During an interview with Canadian Press, Reville intoned, tongue firmly in cheek, "I became a New Democrat because I was mentally ill" and was bemused when his statement appeared as a headline in newspapers across the country. He was making the point that he had begun to learn something about powerlessness in hospital, and joined the NDP to fight for marginalized people. He once joked that he was the only MPP with a certificate to prove that he was sane.

==Politics==
Reville served on Toronto's city council from 1980 to 1985, and emerged as a popular alderman in the downtown area. Known primarily for his work on affordable housing, he was responsible for an environmental first. He got Council to award intervenor funding for a community group to be involved in the environmental assessment of a proposed refuse-fired steam plant. Out of the group that organized around the issue came two popular politicians, Marilyn Churley and Peter Tabuns, both of whom were City Councillors before being elected to the legislature. David was elected to the Ontario legislature in the 1985 provincial election, winning an easy victory in Riverdale. He was re-elected in the 1987 election, defeating future Liberal Member of Parliament and then City Councillor Jim Karygiannis by about 1,500 votes. Reville was an opposition MPP throughout his time in the legislature. He was proud to be the author of a private member's bill that brought roomers and boarders under the protection of the Landlord and Tenant Act for the first time. (Bill 10)

===Electoral record===

v; t; e; 1985 Ontario general election: Riverdale
| Party | Candidate | Votes | % |
|  | New Democratic | David Reville | 9,869 | 52.2 |
|  | Progressive Conservative | Bret Snider | 4,590 | 24.3 |
|  | Liberal | Doug DeMille | 3,949 | 20.9 |
|  | Communist | Maggie Bizzell | 322 | 1.7 |
|  | Green | Michael Tegtmeyer | 192 | 1.0 |
| Total |  |  | 18,922 |
Canadian Press.

v; t; e; 1987 Ontario general election: Riverdale
| Party | Candidate | Votes | % |
|  | New Democratic | David Reville | 10,321 | 44.9 |
|  | Liberal | Jim Karygiannis | 8,552 | 37.2 |
|  | Progressive Conservative | Bob Dodd | 3,285 | 14.3 |
|  | Green | Debora Hojman | 330 | 1.4 |
|  | Libertarian | Byron Garby | 292 | 1.3 |
|  | Communist | Maggie Bizzell | 210 | 0.9 |
| Total |  |  | 22,990 |
Toronto Star.

==Later life==
Reville did not seek re-election in 1990, arguing that he wanted to devote his time to more useful pursuits. After the NDP won a majority government in the 1990 provincial election, he served as a senior advisor to Premier Bob Rae.

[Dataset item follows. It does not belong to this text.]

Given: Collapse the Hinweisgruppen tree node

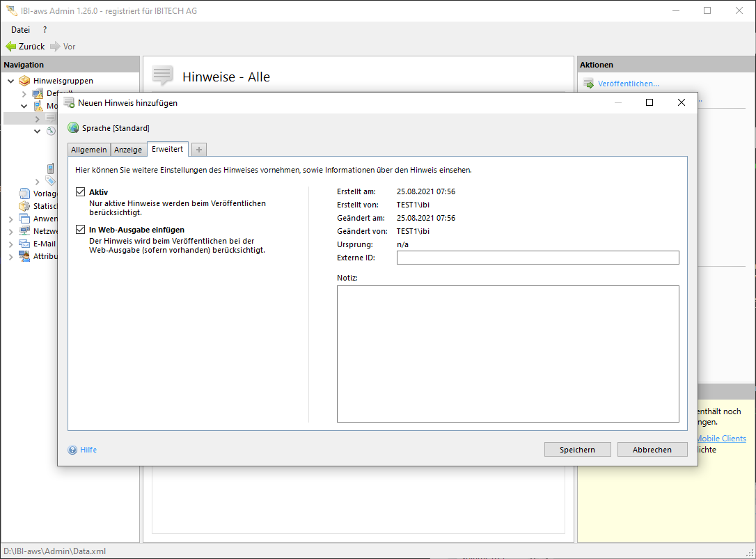Looking at the screenshot, I should [11, 81].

In 1994, Reville was appointed chair of the Ontario Advocacy Commission but it was disbanded by the Mike Harris government less than two years later. In 2001, he received an award from the Council of Canadians with Disabilities. He ran a consulting company called David Reville & Associates specializing in social research and community development. As a consultant to the Centre for Addiction and Mental Health, he helped develop the augmented education program at George Brown College; the award-winning program helps people with mental health and addictions histories get their first jobs in the construction and culinary industries.

In 2004, Reville began teaching for the School of Disability Studies at Ryerson University (now Toronto Metropolitan University); one of his courses was called A History of Madness and the other Mad Peoples' History which received the Canadian Association for University Continuing Education Award of Excellence in 2011. David was a key figure in the launch of mad studies as an academic discipline in Canada and in the U.K. He retired in 2014. That year, friends and colleagues honoured Reville by establishing the David Reville/Working for Change course bursary in Mad People's History; the winner is selected annually from the Working for Change community. Working for Change creates education and employment opportunities for people with mental health and addictions challenges. Reville was awarded an honorary Doctor of Laws by Queen's University in 2015.

Singing has been a big part of his life. He was a member, man and boy, of the choir at Grace Anglican Church in Brantford for 10 years. He sang at the Mariposa Folk Festival with the Spadina Road Tabernacle Band in 1980 and at Carnegie Hall with new choir, Toronto's first rock choir in 2015. He was a member of the Eastminster United Church choir in Toronto (2014-2019).